___ Source data ___
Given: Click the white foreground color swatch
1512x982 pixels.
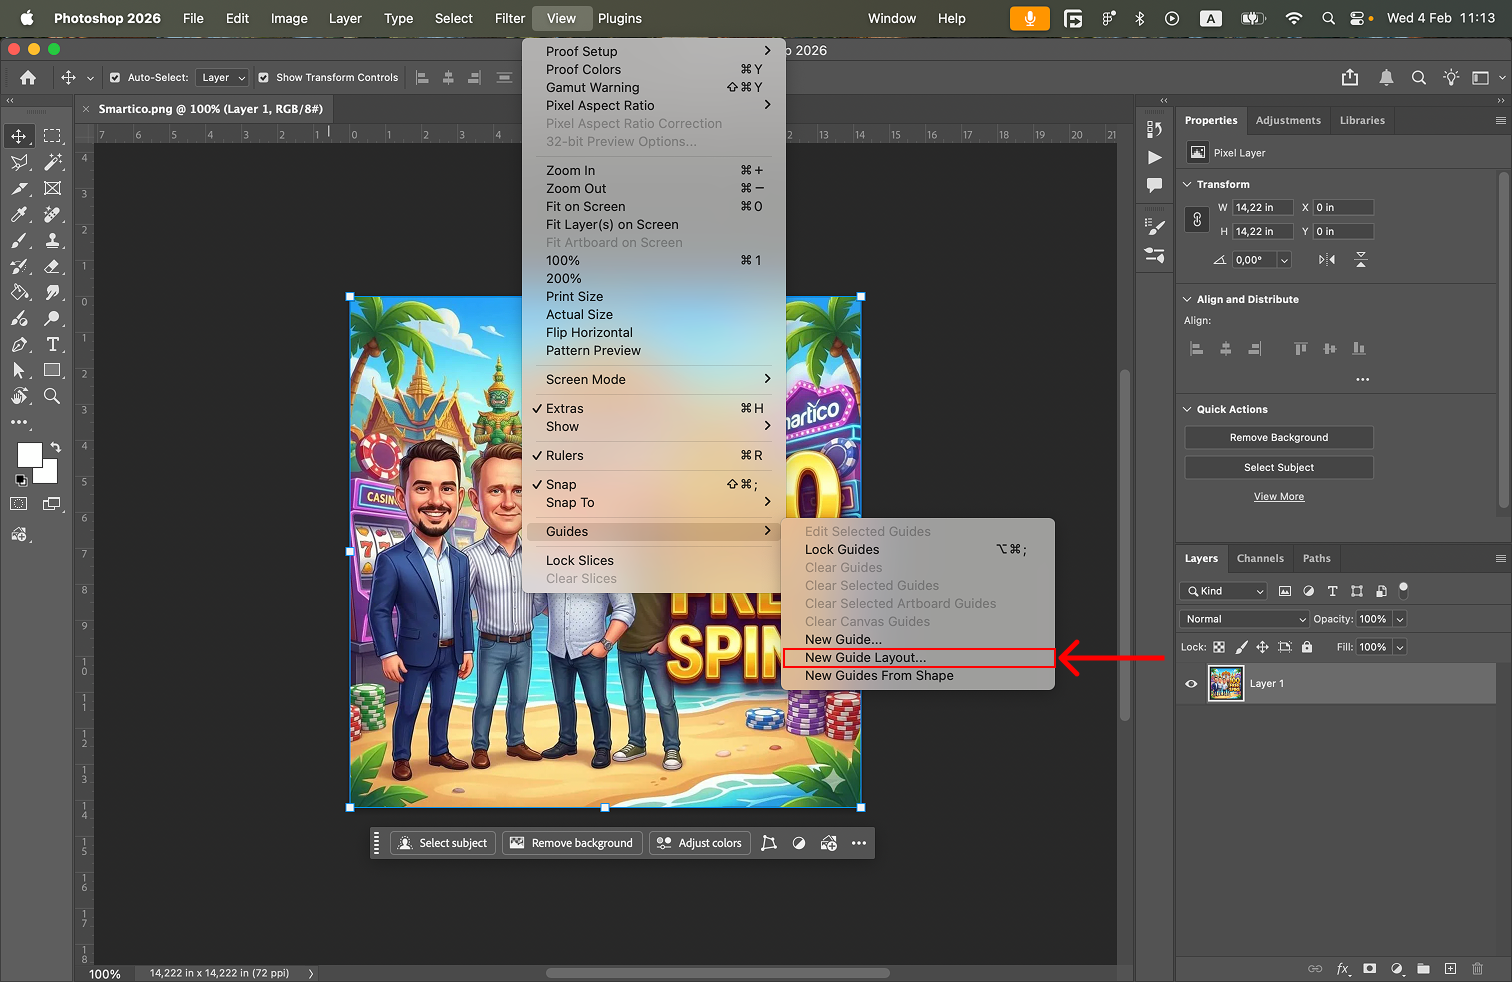Looking at the screenshot, I should 29,455.
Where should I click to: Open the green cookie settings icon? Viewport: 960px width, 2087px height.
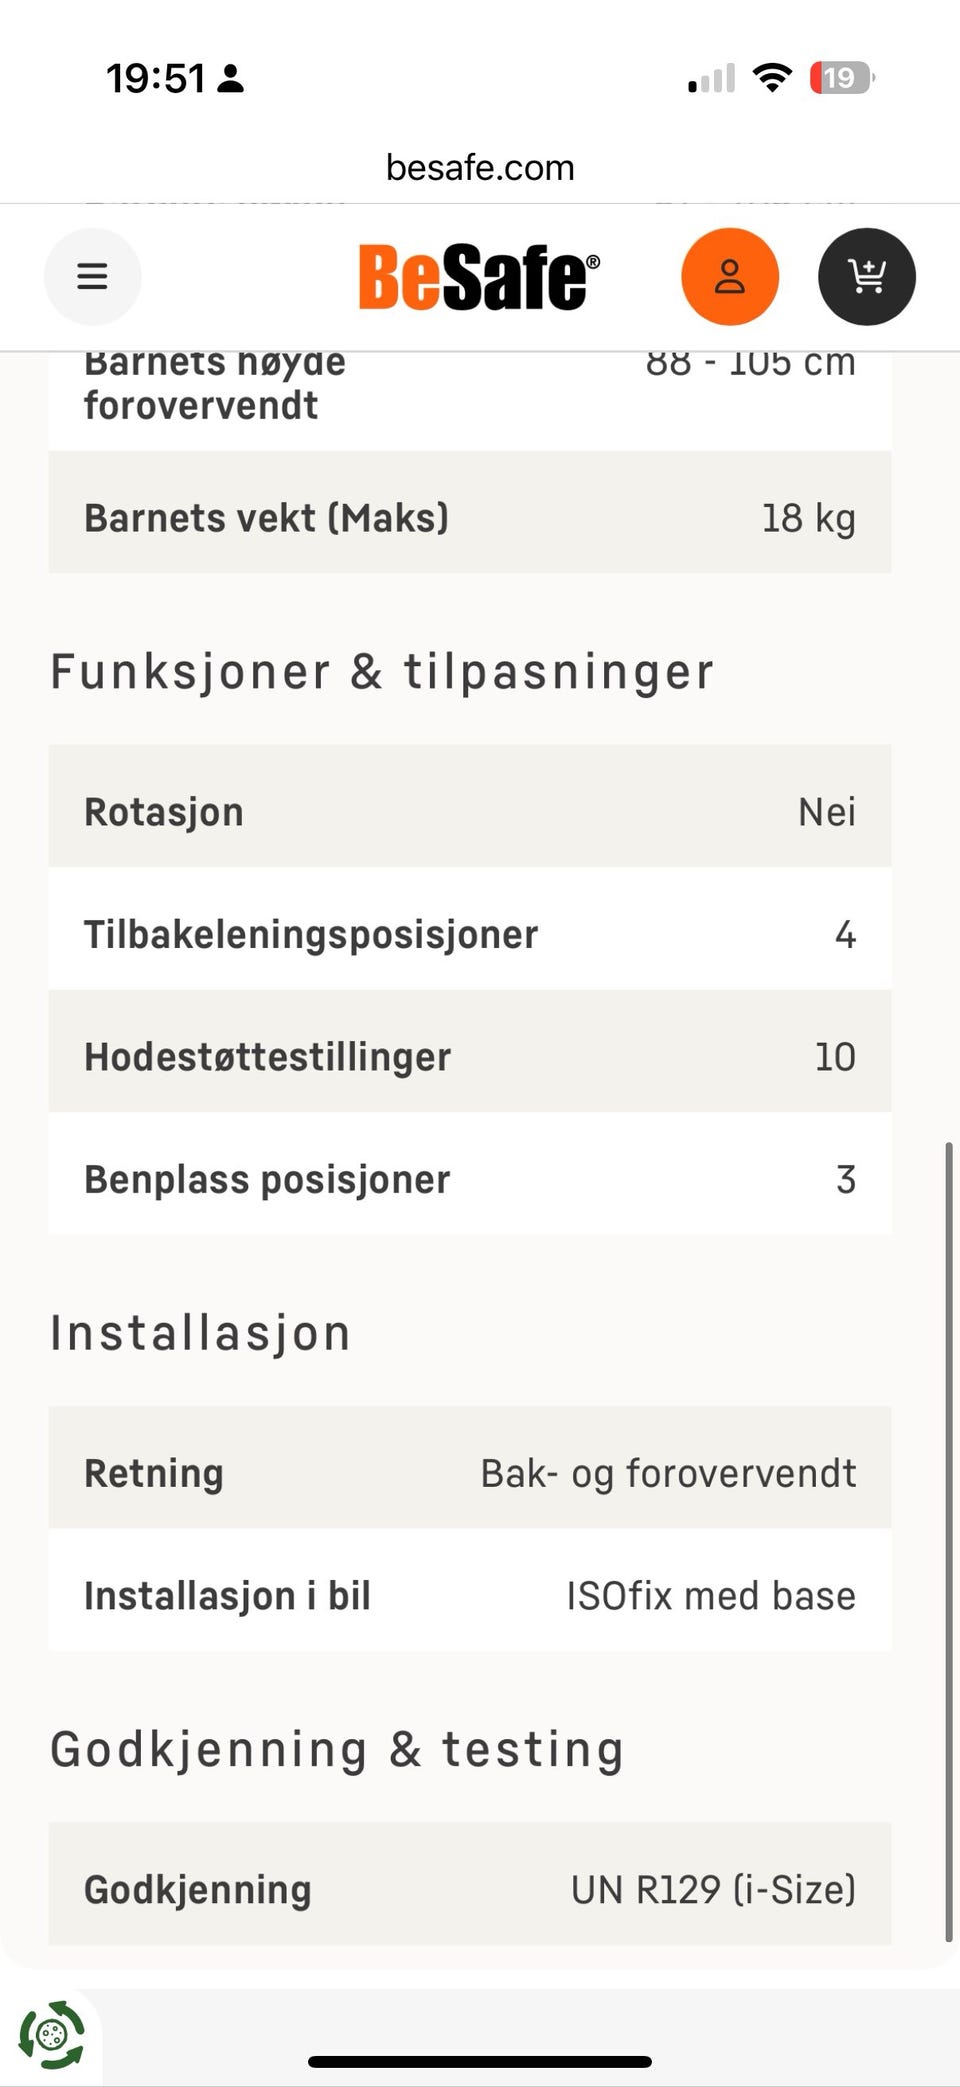click(x=51, y=2034)
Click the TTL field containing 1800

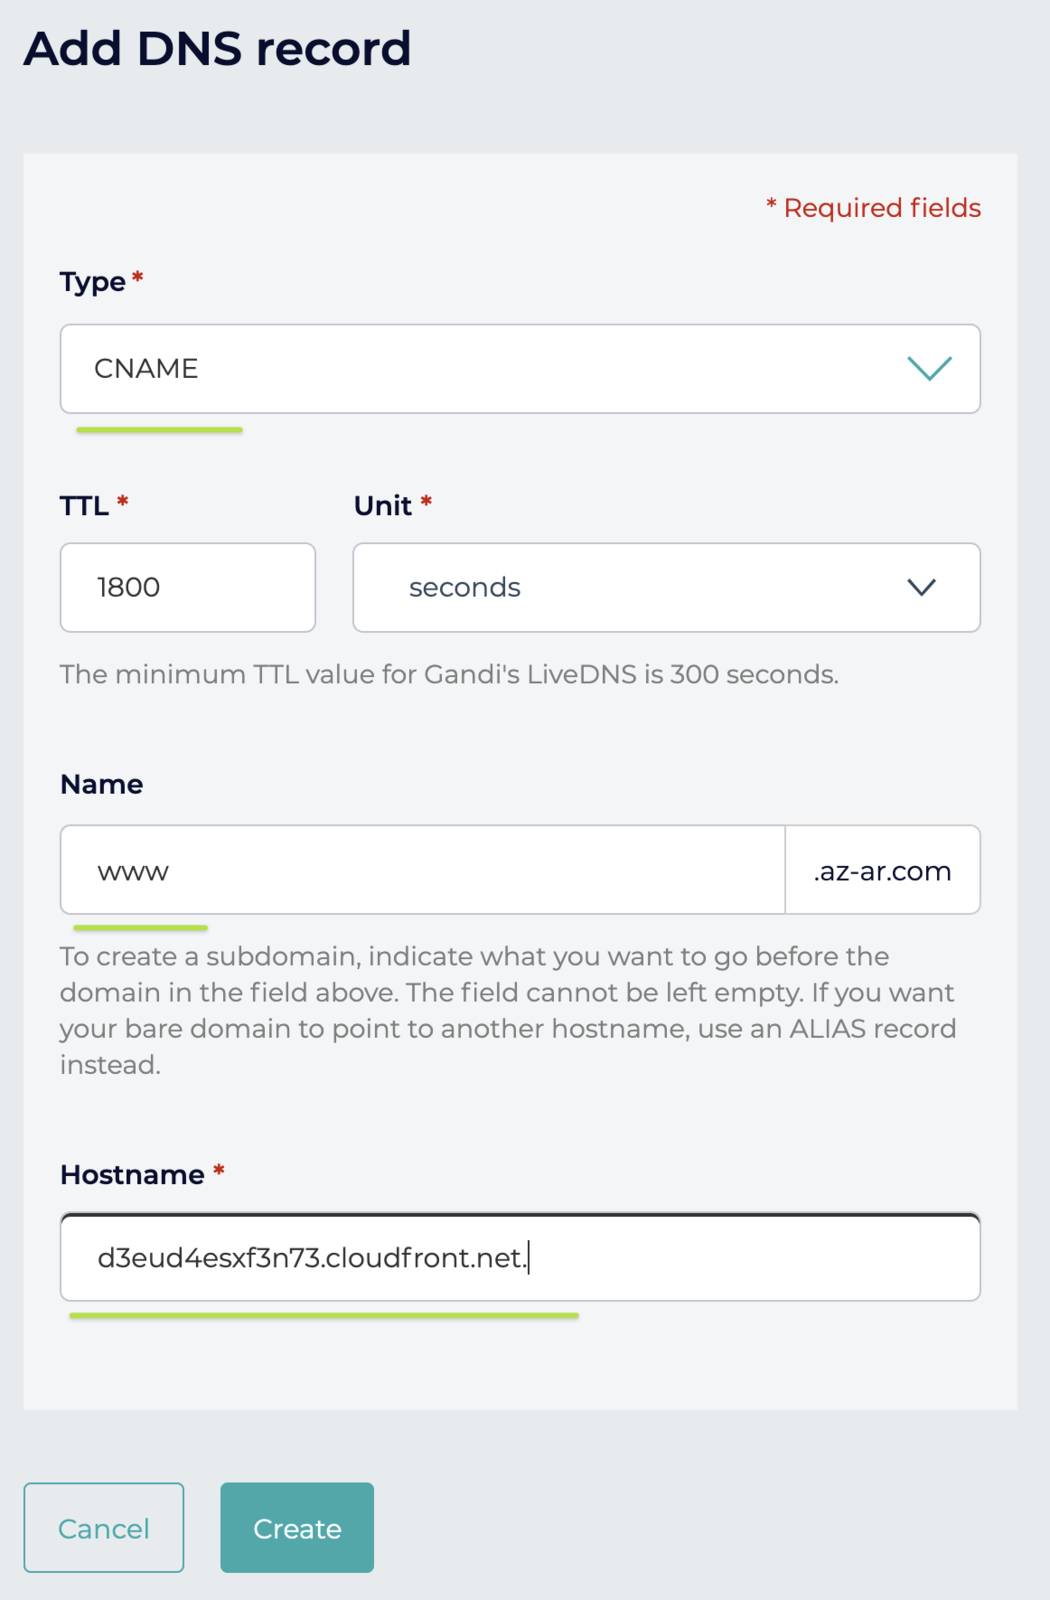coord(188,587)
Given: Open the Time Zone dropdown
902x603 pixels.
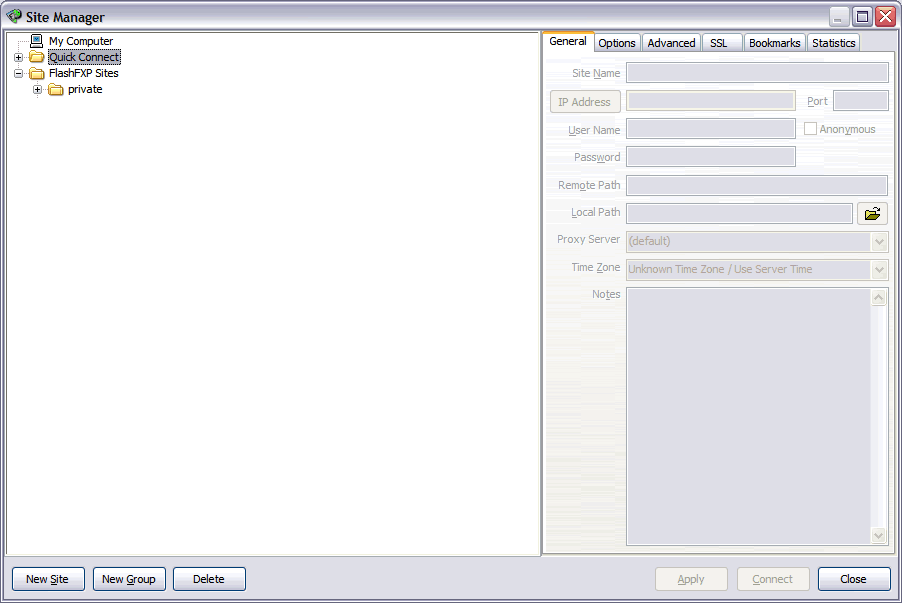Looking at the screenshot, I should click(879, 270).
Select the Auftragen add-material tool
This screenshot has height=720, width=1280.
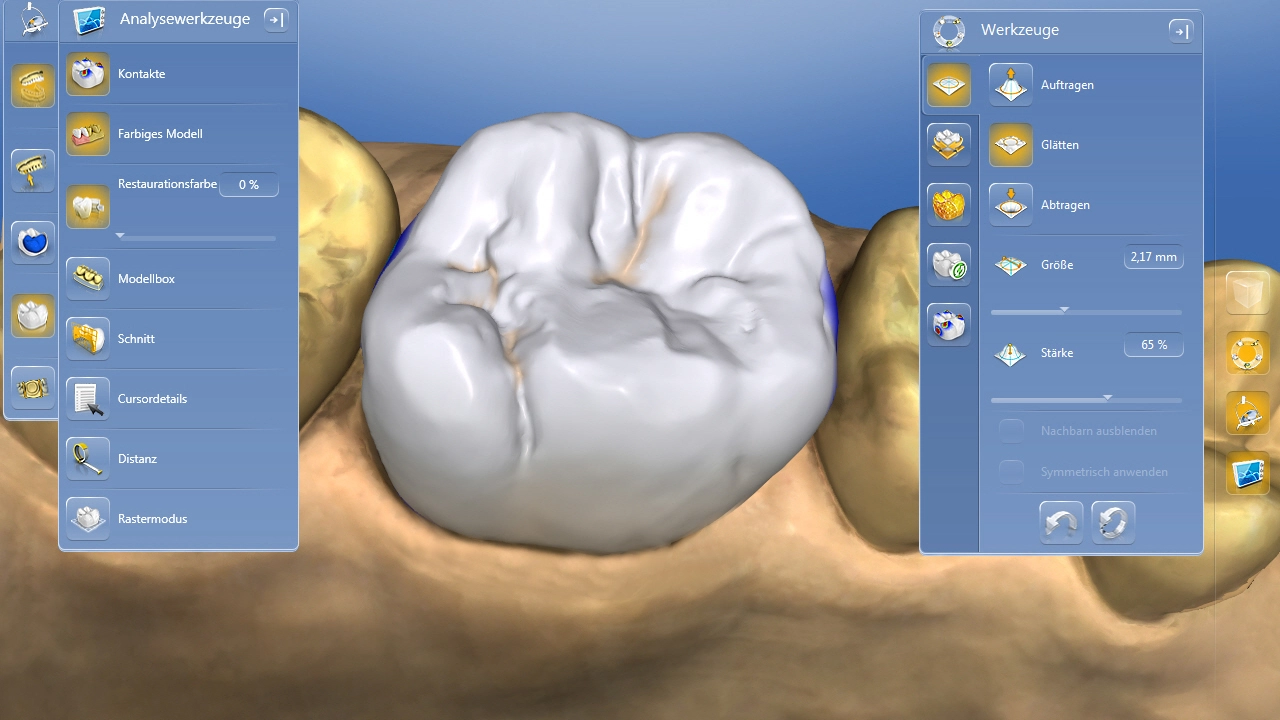[x=1011, y=85]
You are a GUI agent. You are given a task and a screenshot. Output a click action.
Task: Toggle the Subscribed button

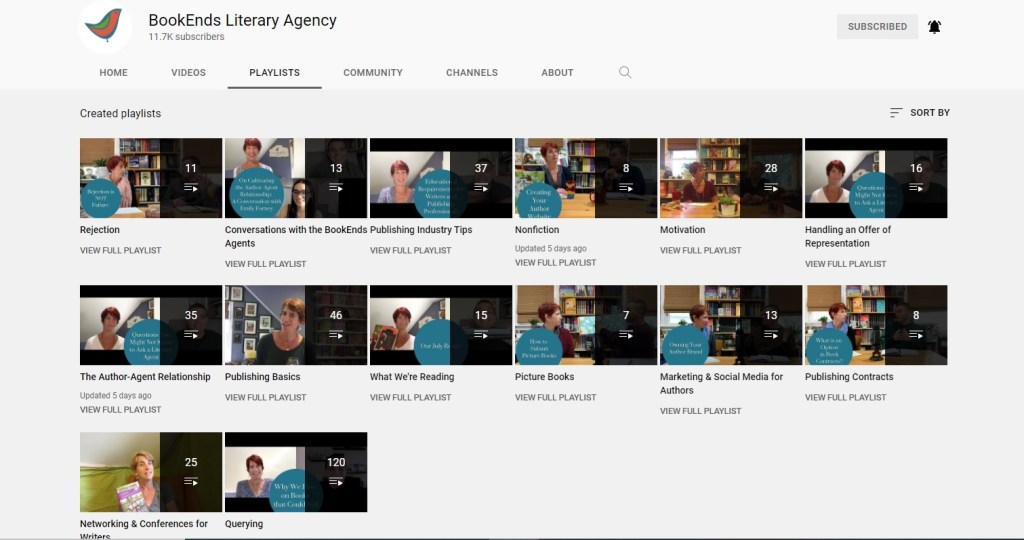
___
* [Description of the task] Please write out the lines above exactly, from the one that contains "You are a GUI" through the final line, and include none of the pictures.

* [Solution to the problem]
You are a GUI agent. You are given a task and a screenshot. Output a click action.
Task: Toggle the Subscribed button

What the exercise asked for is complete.